## INFORMATION SUPPLIED
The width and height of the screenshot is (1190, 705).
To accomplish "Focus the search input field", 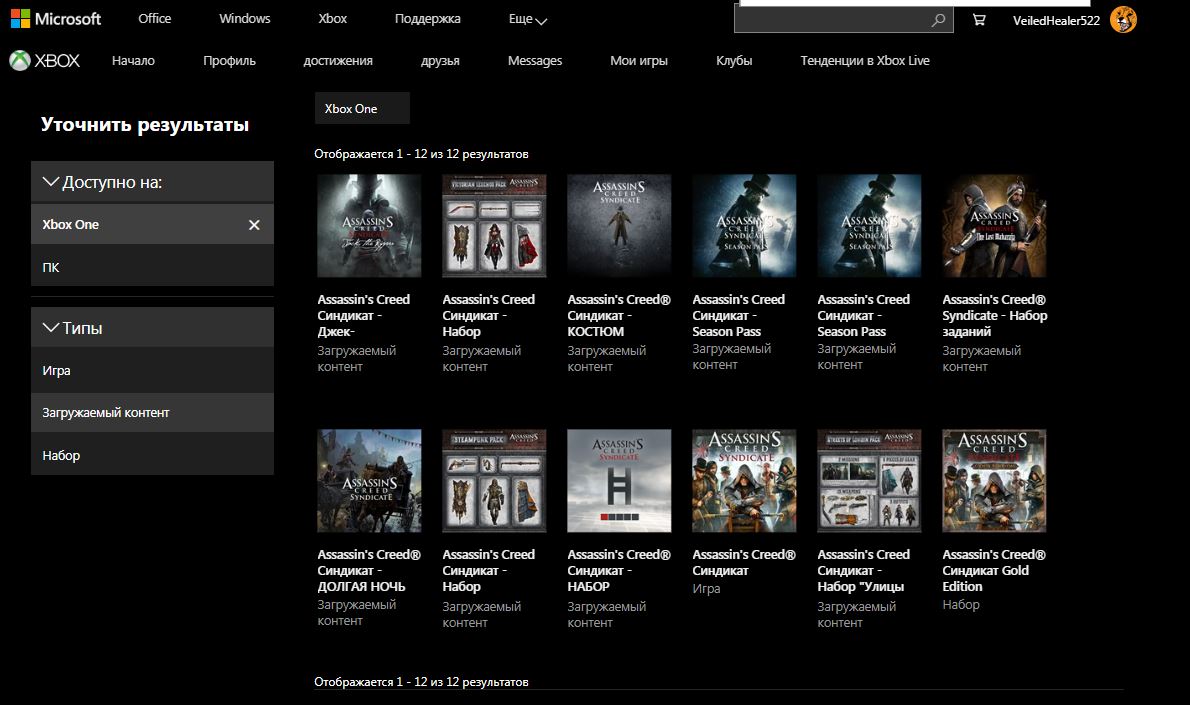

* * *

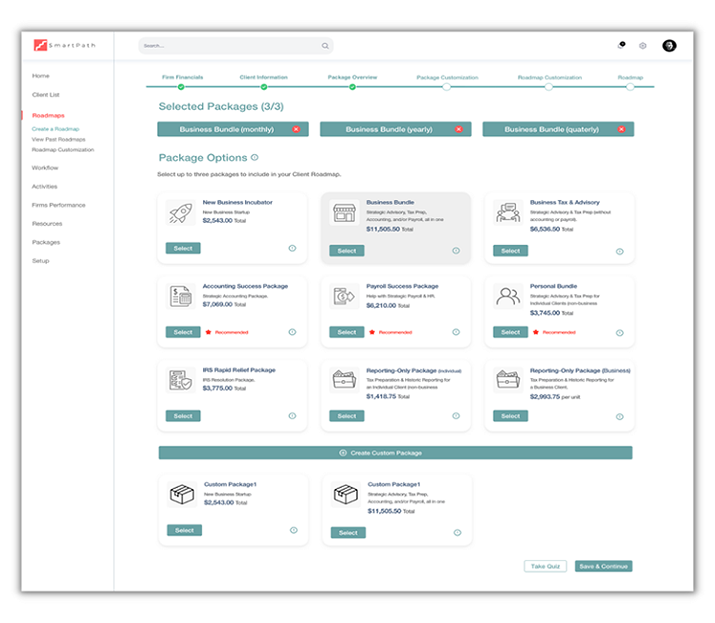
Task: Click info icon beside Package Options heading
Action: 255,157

==

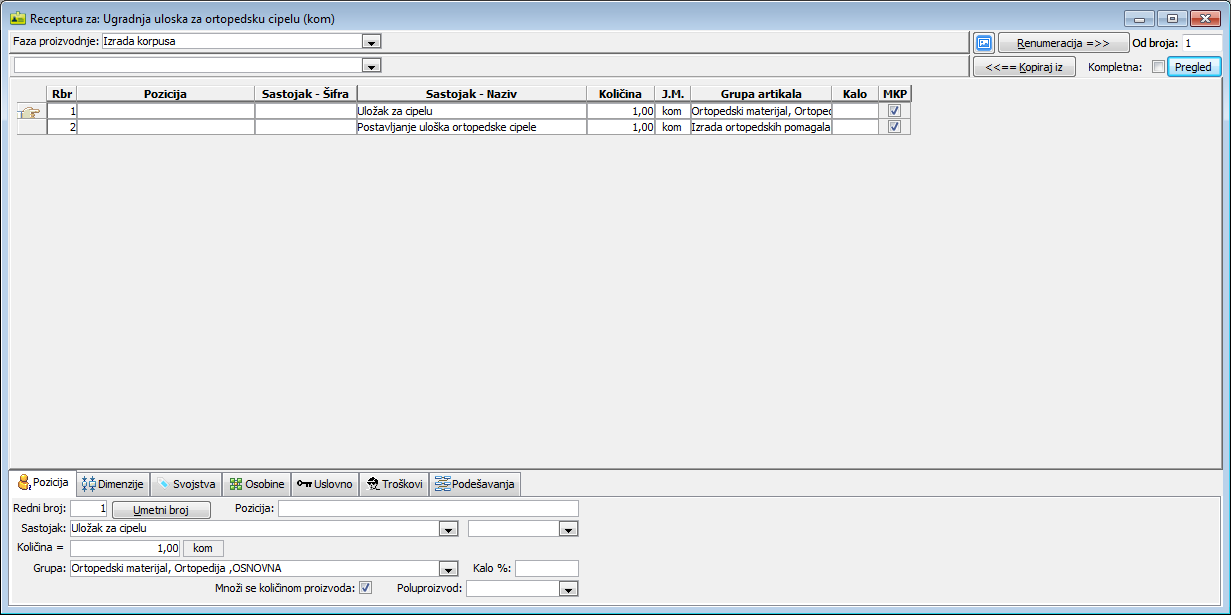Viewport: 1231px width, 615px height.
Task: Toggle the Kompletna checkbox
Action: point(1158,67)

## WORK ITEM
Please repeat, exactly as written, the lines in the records above, starting with the one that has "The width and" and going on through the one that has "the search input". Pictures are to be left out.

## FINAL ANSWER
The width and height of the screenshot is (1190, 705).
To accomplish "Focus the search input field", 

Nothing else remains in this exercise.